In this study, DCE-MRI can reflect external invasion of esophageal lesions, degree of esophageal stenosis, and the relationship with surrounding tissues. However, imaging modality holds some drawbacks; the most prominent of which is the inability of scanning mode to reflect mediastinal lymphatic metastasis in an omnidirectional pattern. To compensate for this insufficiency, we also scanned DWI sequence and observed esophageal lesions and mediastinal lymphatic metastatic foci through high-metabolism images. By observing changes in DWI and DCE-MRI parameters Krans, kep, ve, and ADC in different periods, we noted that DWI and DCE-MRI parameters were related to tumor regression. Lei et al. [31] compared 25 cases of esophageal cancer patients through a predictive effect of DCE-MRI and reached the same conclusion. However, some other studies showed results that are inconsistent with conclusion of the present project [32, 33]; thus, causes of these differing results were analyzed for differences. On the one hand, in the ROI schematic used in this project, median sagittal section of the tumor area in each layer was set to the ROI to reduce errors. Final calculation of averages then diminished errors caused by different ROIs in different periods. On the other hand, various studies presented differences in MRI scan sequences. We assumed that DWI and DCE can jointly predict synchronous CCRT, and the relationship between lesions and surrounding tissues was demonstrated by multidimensional degrees.

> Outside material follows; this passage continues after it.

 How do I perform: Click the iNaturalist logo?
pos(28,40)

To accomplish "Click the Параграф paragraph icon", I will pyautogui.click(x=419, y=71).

In conclusion, as a noninvasive functional imaging technology, DCE-MRI can reflect changes in tumor tissue structure, biochemical metabolism, and microenvironment during occurrence and progression of esophageal carcinoma and CCRT. The modality also helps determine tissue response to treatment in the early stage and provides basis for adjustment of follow-up treatment plan. As a new technology for esophageal carcinoma application, various aspects, such as scanning posture, analysis model, and appropriate inversion angle, must be explored. However, combination of DCE-MRI with DWI sequence still suggests the former's high clinical application value.